Tuesday, April 11, 2006

Aging gracefully?



From USA Today: "This obsession with plastic surgery is an epidemic. It's lunacy! These women have had their faces rebuilt and they look terrible. It's going to backfire at some point; sadly, somebody famous and young is going to have to die on the table." --plastic surgery veteran Jamie Lee Curtis, 45, to More Magazine.

Well, guess what, Jamie? Even that won't stop the lunacy. In a society where what you look like on the outside is of paramount importance, people--especially women--will continue to pursue that image of perfection, whether it be through plastic surgery or extreme diets.

Don't get me wrong; I believe in looking one's best. As an old preacher once said about women wearing make-up: "Even an old barn looks better with some paint." (OK, that's a groaner.) I don't even have a problem with people correcting something that really, truly needs fixing.

But I do believe the plastic surgery craze is getting out of control. It started in Hollywood and it's spreading across the nation, aided and abetted by the plethora of cosmetic surgery reality TV shows. One of the most disturbing trends is young girls hopping on the plastic surgery bandwagon; teen-agers getting breast implants, etc. My daughter picked up a copy of Teen Vogue recently, and it included an article on this disturbing phenomenon.

It might be a good idea to do a follow-up on some of these people and see if altering their appearances was the ultimate antidote they thought it was going to be. Hmm, makes me think of a thought from the Bible: "Charm is deceitful and beauty is passing, but a woman who fears the LORD, she shall be praised."

Sure, I get frustrated when I see signs of encroaching age--another "laugh line," or the fact that I can't see ANYTHING up close without reading glasses, or the chagrin when I compare my late-40-something hands with the impossibly silken smoothness of my 19-year-old daughter's.

But then I think about my mother.

My beautiful mother, pictured above, is in her early 70's, but looks much younger. I wrote these words in a tribute to her a few years ago, and they are just as true today: "She has sparkling green eyes; a lovely full,expressive mouth...a dazzling smile.
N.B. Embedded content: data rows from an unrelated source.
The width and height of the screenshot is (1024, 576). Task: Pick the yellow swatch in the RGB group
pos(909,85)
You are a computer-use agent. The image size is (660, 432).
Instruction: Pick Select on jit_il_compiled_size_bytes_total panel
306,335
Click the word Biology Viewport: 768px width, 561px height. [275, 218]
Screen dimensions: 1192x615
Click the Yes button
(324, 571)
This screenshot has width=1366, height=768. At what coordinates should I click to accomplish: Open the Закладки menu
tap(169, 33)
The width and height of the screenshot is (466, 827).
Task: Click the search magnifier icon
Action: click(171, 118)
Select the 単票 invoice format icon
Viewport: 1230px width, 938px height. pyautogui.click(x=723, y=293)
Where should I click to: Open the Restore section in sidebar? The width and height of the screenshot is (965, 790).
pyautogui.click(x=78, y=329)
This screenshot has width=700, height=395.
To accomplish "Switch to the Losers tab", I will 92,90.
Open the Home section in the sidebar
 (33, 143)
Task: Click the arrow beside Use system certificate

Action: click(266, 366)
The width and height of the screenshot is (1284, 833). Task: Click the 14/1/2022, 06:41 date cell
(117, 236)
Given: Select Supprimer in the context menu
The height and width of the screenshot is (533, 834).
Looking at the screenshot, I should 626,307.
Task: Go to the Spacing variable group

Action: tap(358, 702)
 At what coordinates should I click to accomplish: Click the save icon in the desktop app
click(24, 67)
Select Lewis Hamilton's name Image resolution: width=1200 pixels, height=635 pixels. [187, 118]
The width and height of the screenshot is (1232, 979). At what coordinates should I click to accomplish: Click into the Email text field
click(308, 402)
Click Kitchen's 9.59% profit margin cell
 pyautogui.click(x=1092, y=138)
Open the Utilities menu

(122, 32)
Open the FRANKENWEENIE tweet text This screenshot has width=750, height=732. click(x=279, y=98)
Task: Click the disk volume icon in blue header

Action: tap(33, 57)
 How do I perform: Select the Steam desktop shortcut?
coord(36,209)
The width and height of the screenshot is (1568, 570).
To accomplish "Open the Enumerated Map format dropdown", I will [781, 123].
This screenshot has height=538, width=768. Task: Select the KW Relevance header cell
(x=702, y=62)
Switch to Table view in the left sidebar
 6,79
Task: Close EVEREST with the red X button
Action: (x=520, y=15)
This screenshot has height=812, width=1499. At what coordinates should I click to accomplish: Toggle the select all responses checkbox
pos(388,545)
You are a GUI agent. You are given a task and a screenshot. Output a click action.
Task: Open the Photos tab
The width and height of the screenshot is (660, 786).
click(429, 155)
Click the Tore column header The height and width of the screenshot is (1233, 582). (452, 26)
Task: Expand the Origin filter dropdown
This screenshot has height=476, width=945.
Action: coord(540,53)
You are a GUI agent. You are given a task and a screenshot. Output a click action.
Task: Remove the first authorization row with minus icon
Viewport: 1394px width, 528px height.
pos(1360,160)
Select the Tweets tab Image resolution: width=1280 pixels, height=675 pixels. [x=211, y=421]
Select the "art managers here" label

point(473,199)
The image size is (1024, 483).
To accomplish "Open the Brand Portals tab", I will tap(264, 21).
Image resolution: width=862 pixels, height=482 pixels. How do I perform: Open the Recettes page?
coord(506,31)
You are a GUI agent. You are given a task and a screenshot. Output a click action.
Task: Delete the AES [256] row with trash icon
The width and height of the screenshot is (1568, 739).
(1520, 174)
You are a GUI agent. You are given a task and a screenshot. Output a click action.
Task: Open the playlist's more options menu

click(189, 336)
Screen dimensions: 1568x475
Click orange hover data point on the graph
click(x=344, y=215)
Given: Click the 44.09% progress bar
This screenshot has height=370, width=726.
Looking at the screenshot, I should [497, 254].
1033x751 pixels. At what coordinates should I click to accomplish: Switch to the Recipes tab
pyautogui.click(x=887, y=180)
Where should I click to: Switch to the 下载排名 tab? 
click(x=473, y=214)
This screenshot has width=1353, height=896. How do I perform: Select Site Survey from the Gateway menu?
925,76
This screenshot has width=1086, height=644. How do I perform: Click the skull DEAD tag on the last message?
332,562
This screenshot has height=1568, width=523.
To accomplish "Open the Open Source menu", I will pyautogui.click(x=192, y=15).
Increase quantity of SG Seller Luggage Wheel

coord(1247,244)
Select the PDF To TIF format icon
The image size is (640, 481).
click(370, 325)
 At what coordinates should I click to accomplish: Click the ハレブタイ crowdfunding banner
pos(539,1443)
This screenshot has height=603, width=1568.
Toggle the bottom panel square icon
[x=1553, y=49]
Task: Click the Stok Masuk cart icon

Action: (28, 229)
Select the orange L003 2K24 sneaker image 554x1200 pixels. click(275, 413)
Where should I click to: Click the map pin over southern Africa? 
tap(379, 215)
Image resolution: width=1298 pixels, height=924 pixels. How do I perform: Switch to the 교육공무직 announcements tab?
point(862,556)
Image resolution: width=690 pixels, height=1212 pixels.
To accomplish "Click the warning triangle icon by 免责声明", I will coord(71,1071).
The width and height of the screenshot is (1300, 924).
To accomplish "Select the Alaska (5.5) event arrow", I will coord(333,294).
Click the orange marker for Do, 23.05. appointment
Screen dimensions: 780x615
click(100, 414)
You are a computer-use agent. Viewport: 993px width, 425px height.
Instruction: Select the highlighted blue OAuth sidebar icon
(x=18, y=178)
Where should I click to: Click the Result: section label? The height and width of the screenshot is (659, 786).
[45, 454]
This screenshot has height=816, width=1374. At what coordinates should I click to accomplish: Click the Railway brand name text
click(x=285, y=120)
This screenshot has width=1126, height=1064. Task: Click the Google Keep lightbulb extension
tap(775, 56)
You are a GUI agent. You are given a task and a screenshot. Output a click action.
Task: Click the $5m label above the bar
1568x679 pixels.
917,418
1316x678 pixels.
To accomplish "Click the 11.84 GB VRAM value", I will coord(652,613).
The years have been kind to her, and she is a prime example of how decades of righteous living can influence a woman's face...years free of alcohol, cigarettes and immoral living. Years dedicated to God's service and unselfish love for her husband and children. She has the sort of radiant, luminous, from-the-inside beauty that defies age."

That kind of beauty--the beauty of a pure mind, a loving heart and a God-focused soul--is the kind of beauty to which I aspire. And that kind of beauty cannot be touched by age.